--- start Listing ---

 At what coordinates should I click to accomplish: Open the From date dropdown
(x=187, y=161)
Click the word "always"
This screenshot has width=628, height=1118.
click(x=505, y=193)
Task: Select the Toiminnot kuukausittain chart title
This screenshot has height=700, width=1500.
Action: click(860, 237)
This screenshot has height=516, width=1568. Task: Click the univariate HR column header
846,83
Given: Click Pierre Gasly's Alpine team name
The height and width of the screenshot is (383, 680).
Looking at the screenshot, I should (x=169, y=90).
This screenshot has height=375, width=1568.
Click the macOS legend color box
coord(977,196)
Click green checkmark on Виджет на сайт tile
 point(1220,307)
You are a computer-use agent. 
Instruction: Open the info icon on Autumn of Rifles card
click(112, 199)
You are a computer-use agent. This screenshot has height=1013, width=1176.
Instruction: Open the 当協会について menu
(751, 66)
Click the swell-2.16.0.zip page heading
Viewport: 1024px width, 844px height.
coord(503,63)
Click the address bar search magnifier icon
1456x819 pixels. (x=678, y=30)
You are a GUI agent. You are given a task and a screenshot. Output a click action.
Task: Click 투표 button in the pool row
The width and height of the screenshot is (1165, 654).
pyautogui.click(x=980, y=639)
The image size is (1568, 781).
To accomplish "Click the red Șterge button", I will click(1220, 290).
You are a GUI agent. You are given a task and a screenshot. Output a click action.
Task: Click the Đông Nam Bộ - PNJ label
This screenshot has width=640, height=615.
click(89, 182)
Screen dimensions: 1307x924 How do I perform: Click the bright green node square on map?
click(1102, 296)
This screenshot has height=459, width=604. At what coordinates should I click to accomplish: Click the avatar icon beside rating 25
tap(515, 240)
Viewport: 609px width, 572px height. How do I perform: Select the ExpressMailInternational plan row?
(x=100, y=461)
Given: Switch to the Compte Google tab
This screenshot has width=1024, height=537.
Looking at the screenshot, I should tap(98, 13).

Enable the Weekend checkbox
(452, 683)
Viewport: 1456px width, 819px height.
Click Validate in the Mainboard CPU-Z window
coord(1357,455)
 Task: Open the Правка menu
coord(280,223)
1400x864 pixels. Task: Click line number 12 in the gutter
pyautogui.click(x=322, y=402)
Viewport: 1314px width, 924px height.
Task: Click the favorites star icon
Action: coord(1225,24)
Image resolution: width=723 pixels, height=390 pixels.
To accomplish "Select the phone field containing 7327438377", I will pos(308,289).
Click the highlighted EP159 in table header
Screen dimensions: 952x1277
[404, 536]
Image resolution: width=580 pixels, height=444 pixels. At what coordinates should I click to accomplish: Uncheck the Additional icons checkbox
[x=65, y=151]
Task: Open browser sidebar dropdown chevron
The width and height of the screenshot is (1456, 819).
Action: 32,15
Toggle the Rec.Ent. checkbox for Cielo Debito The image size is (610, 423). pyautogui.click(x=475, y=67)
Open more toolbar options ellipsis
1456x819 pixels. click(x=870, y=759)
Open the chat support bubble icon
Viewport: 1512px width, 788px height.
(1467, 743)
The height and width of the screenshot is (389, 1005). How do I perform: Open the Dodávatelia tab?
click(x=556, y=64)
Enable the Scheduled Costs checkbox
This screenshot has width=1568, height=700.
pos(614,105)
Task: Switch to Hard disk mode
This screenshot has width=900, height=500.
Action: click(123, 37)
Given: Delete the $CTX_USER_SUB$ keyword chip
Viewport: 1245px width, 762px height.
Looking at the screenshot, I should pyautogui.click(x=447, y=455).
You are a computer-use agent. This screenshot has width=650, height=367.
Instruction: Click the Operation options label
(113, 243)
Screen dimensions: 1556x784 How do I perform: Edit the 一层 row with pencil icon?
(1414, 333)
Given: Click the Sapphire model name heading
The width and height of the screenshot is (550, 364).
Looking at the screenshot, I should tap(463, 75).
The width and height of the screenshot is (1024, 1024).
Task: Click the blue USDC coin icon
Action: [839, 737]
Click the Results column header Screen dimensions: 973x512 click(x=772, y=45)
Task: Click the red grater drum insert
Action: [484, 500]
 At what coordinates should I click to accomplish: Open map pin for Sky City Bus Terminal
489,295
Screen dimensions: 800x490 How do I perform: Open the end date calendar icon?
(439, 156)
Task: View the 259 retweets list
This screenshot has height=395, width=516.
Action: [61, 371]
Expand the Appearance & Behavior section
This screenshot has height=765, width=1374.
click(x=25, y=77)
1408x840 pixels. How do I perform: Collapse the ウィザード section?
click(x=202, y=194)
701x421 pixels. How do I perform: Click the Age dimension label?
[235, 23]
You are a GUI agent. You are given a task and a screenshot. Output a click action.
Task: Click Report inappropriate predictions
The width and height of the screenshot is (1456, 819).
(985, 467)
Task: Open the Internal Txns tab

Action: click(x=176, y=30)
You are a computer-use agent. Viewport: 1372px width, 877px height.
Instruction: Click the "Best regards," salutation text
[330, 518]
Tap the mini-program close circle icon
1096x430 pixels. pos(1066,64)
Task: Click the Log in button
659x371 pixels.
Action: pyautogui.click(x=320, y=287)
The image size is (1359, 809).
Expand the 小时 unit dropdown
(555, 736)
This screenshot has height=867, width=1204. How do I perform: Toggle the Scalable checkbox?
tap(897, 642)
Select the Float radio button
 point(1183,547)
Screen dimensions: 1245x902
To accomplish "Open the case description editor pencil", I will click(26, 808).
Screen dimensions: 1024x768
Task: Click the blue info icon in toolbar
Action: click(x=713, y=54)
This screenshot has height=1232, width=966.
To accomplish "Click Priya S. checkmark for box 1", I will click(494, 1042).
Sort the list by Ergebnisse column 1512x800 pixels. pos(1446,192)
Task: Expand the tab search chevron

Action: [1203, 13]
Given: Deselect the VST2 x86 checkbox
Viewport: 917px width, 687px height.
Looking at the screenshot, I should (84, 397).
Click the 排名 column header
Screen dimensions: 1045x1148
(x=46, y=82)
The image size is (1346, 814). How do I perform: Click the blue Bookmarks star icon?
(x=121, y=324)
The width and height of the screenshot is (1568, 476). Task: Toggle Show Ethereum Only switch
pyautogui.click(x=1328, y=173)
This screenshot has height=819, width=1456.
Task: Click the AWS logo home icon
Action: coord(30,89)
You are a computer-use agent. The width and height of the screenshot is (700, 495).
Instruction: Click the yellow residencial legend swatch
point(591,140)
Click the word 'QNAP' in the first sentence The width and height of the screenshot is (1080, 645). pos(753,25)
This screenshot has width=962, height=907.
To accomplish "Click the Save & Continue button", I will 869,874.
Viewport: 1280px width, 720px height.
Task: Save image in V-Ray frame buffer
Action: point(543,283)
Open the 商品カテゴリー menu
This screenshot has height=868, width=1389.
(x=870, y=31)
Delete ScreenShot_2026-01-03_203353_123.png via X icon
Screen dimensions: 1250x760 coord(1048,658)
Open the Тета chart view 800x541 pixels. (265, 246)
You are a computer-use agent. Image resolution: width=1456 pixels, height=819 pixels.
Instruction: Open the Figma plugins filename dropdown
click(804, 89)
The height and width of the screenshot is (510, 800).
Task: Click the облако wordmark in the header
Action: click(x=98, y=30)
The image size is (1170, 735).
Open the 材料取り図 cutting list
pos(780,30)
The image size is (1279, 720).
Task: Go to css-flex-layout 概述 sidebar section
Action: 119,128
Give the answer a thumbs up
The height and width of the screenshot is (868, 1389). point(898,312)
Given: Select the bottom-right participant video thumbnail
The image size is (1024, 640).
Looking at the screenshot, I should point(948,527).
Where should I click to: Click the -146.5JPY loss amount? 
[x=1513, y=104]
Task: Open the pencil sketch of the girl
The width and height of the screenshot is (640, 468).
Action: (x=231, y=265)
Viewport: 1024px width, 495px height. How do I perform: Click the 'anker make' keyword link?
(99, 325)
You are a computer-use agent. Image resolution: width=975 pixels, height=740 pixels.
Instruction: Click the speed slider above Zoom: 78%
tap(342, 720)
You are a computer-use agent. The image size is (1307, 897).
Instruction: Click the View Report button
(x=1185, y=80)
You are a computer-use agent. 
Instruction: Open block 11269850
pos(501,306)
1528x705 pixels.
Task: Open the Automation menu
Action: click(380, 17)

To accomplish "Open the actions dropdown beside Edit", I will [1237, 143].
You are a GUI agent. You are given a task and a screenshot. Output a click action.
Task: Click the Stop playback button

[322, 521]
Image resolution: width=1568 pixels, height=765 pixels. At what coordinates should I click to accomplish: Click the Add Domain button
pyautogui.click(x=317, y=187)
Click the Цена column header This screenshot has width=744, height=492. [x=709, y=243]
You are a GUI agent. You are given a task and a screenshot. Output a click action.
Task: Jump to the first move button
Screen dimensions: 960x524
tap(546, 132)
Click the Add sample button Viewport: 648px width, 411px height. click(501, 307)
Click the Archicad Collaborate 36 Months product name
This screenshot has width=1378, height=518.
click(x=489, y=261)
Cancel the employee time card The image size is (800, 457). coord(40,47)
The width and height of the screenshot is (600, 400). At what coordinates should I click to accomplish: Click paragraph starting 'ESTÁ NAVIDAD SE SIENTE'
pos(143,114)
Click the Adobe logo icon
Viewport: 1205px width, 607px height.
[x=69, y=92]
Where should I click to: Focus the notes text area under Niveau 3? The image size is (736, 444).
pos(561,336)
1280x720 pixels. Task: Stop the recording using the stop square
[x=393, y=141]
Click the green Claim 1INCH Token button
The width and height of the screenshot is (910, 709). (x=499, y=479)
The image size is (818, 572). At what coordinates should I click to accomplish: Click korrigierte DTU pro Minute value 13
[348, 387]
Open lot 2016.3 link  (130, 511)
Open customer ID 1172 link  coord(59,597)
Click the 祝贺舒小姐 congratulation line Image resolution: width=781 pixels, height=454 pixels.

--- end Listing ---

Format the rows above as a numbered list, skipping any blank lines, starting at the line that contains "Tap the mini-program close circle icon" and ending at the line that contains "Action: click(x=713, y=54)", with both of those lines included.

1. Tap the mini-program close circle icon
2. 1096x430 pixels. pos(1066,64)
3. Task: Click the Log in button
4. 659x371 pixels.
5. Action: pyautogui.click(x=320, y=287)
6. The image size is (1359, 809).
7. Expand the 小时 unit dropdown
8. (555, 736)
9. This screenshot has height=867, width=1204. How do I perform: Toggle the Scalable checkbox?
10. tap(897, 642)
11. Select the Float radio button
12.  point(1183,547)
13. Screen dimensions: 1245x902
14. To accomplish "Open the case description editor pencil", I will click(26, 808).
15. Screen dimensions: 1024x768
16. Task: Click the blue info icon in toolbar
17. Action: click(x=713, y=54)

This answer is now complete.